DATA RECORDS START

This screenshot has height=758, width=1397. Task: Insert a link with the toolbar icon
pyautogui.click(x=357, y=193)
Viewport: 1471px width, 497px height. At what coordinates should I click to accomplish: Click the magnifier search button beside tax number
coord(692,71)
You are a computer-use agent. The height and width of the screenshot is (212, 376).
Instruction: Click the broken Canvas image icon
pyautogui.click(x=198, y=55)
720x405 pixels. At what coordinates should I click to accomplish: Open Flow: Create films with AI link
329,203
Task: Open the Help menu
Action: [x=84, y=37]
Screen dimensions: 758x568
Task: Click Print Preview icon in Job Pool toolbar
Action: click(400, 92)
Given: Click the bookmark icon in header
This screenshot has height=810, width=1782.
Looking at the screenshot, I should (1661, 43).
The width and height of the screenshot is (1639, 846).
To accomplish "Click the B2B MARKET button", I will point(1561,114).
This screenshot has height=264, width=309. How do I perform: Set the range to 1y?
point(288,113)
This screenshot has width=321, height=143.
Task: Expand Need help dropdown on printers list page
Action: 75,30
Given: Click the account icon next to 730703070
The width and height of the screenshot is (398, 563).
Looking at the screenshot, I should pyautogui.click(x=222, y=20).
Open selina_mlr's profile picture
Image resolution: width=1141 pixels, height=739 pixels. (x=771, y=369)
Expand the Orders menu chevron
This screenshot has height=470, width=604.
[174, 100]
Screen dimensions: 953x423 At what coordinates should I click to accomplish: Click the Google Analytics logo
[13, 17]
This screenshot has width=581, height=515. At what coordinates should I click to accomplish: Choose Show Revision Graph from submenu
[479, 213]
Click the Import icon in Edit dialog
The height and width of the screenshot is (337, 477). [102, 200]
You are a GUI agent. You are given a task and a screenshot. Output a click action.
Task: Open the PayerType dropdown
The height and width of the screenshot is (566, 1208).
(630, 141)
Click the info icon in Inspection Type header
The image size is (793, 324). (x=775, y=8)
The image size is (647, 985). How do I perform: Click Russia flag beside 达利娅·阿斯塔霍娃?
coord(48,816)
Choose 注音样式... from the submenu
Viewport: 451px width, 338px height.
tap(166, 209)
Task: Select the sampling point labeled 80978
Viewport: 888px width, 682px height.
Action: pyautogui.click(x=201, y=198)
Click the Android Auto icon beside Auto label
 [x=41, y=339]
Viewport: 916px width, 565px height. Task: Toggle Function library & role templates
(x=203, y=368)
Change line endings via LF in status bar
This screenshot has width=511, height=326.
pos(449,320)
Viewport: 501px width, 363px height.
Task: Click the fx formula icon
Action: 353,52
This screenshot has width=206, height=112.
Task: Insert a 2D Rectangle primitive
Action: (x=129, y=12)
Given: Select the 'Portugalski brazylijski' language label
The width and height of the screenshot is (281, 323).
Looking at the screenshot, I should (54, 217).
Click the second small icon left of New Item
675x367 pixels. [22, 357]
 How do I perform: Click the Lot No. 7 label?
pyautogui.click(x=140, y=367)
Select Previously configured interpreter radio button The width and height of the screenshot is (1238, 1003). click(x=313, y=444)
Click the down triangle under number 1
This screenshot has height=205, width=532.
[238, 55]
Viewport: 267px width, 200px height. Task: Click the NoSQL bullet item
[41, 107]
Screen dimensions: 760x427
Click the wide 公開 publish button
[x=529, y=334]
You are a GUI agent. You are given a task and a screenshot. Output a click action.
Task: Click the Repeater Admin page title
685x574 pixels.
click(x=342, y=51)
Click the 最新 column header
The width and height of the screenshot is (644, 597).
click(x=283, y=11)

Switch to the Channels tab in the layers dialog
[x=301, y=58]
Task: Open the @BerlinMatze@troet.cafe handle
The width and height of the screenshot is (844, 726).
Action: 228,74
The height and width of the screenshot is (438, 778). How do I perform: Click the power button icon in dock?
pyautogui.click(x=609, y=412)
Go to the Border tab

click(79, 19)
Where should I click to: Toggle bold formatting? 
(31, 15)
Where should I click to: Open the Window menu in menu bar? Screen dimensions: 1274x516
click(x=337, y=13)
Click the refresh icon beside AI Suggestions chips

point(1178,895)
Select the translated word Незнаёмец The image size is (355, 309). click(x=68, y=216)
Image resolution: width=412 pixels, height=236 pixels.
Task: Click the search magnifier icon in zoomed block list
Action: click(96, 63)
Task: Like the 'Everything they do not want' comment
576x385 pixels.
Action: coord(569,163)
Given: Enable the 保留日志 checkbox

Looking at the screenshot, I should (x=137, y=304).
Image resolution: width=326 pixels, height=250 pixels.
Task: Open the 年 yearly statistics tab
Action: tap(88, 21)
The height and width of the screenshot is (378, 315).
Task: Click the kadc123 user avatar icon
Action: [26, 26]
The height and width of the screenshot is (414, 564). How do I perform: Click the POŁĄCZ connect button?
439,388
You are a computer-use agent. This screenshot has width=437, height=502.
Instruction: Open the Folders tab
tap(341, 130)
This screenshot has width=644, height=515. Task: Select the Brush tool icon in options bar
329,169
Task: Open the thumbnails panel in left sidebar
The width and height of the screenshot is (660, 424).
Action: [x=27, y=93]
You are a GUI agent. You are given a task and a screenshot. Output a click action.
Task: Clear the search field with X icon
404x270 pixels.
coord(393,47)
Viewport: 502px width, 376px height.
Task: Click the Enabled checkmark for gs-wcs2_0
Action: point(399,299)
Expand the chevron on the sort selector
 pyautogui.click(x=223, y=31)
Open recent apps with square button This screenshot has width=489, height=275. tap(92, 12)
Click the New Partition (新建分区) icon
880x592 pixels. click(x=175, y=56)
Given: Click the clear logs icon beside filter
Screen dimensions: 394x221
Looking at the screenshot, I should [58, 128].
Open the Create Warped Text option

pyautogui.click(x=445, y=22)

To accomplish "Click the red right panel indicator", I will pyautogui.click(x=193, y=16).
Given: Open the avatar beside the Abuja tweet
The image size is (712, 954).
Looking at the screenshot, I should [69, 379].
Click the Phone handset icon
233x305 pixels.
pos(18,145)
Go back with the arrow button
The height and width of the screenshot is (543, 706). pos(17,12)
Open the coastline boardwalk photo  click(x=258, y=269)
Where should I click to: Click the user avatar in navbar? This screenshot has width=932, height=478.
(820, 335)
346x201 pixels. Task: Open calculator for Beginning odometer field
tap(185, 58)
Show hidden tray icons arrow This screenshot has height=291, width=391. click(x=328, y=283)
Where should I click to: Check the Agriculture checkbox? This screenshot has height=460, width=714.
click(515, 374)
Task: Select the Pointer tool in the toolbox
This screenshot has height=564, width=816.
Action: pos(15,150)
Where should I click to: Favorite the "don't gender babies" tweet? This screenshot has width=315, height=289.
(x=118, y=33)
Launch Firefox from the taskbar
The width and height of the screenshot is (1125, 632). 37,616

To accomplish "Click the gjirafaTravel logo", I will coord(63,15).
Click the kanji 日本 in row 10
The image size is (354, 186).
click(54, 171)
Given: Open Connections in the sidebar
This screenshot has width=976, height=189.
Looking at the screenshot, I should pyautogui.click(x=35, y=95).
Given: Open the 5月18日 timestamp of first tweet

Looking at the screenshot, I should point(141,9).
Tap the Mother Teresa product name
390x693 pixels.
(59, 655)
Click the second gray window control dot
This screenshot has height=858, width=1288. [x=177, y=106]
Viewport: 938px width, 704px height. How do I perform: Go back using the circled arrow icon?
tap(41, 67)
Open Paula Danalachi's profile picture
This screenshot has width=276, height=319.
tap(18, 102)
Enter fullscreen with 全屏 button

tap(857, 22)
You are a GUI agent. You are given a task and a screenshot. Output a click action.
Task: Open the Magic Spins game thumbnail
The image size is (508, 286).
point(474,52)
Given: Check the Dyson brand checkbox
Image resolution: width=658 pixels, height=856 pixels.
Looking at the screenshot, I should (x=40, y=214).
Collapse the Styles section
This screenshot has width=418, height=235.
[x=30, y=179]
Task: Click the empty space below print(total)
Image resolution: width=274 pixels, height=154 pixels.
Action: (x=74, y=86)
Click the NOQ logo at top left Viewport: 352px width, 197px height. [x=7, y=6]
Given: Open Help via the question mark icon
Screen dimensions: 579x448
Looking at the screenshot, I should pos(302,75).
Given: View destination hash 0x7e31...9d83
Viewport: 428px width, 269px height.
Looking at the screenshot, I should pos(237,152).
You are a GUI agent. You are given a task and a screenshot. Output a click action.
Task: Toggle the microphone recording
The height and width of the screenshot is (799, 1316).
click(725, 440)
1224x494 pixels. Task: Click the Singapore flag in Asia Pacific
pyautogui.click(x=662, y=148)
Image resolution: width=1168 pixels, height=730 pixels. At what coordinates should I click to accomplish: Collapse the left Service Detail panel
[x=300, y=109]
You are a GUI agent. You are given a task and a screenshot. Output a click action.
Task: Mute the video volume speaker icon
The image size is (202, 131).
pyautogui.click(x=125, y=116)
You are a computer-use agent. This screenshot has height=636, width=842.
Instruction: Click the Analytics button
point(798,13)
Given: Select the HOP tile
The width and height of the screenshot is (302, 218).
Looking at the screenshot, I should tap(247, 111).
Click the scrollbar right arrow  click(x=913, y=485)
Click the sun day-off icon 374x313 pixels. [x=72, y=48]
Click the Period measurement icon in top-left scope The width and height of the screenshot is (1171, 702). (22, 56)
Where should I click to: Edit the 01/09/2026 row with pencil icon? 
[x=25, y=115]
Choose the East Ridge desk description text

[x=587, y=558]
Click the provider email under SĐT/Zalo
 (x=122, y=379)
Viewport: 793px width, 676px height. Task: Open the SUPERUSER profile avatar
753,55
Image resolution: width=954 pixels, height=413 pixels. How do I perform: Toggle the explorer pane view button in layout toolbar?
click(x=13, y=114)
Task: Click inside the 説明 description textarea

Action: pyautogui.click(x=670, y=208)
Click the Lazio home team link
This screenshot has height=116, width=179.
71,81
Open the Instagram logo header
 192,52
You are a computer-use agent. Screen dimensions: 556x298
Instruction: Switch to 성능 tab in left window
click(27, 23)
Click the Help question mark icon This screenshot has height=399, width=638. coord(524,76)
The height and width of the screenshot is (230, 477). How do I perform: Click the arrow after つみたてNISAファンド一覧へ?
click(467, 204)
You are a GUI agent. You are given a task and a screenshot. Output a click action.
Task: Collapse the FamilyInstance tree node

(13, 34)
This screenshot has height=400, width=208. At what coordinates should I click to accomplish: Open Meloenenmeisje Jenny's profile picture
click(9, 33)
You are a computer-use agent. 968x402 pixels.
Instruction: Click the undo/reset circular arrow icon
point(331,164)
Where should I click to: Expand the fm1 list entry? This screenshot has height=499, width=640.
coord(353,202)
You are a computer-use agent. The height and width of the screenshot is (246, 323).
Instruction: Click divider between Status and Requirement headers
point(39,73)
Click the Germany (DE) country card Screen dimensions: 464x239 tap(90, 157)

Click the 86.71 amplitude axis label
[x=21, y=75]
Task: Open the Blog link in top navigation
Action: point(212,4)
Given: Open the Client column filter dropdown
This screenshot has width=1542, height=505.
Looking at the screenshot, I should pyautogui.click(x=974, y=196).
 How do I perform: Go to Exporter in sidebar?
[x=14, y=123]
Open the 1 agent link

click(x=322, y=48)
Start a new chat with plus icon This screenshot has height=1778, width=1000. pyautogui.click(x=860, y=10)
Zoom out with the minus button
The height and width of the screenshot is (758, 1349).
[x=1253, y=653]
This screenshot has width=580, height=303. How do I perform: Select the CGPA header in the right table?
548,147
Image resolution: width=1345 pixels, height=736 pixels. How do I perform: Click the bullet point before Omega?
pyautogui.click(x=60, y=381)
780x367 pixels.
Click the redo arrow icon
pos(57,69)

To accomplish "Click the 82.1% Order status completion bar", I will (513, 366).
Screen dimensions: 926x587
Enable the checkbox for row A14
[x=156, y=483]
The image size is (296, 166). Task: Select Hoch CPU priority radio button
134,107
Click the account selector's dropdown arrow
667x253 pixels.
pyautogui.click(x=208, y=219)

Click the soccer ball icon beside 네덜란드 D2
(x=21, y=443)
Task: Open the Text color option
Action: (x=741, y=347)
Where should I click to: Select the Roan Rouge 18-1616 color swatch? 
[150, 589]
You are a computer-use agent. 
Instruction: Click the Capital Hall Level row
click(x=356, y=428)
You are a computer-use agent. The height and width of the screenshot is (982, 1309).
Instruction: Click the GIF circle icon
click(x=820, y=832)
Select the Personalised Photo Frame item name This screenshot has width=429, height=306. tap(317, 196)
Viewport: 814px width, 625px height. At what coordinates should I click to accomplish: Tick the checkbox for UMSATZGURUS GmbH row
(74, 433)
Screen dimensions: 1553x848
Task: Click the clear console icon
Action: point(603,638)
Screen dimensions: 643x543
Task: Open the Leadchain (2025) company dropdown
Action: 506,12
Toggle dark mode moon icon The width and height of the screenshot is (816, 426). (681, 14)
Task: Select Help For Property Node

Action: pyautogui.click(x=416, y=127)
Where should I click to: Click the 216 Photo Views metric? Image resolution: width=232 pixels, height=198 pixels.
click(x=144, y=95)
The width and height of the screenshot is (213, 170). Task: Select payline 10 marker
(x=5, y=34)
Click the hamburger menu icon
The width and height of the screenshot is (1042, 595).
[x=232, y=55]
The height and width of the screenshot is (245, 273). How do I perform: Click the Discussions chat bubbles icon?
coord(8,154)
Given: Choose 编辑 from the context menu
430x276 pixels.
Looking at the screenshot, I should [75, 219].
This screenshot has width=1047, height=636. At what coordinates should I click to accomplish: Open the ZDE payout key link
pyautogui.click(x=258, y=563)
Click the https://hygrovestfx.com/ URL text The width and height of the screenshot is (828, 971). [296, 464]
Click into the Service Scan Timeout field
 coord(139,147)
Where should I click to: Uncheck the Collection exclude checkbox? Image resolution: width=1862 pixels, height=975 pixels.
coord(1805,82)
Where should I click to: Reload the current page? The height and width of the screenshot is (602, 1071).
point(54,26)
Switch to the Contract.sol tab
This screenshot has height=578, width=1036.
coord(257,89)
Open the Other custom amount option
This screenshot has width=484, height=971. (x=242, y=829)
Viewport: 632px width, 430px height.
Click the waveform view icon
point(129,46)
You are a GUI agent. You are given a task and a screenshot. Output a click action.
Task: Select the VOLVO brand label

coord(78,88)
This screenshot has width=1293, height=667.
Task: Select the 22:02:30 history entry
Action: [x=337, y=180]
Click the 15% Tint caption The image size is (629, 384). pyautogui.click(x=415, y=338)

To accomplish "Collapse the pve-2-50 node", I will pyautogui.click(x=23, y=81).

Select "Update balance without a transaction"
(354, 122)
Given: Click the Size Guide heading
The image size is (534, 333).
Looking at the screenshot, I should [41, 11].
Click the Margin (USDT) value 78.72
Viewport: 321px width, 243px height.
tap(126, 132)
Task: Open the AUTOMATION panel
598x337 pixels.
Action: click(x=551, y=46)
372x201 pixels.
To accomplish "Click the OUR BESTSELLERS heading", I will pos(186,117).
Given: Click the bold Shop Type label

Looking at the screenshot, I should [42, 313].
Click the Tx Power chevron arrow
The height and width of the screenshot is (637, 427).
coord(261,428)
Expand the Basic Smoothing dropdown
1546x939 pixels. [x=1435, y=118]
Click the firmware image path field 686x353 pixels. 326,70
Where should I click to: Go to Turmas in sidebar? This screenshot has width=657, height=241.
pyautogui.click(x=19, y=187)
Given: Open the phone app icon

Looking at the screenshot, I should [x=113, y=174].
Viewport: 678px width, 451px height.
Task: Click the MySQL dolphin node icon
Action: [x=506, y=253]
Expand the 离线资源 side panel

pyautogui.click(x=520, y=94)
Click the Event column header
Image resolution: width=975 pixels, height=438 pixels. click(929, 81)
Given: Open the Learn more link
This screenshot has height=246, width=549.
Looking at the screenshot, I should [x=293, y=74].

DATA RECORDS END

* _WORK REQUEST_
What is needed is every line of the records above that contains the word "heading".

* _SOLUTION FOR THIS PROBLEM_
Given: Click the Size Guide heading
To accomplish "Click the OUR BESTSELLERS heading", I will pos(186,117).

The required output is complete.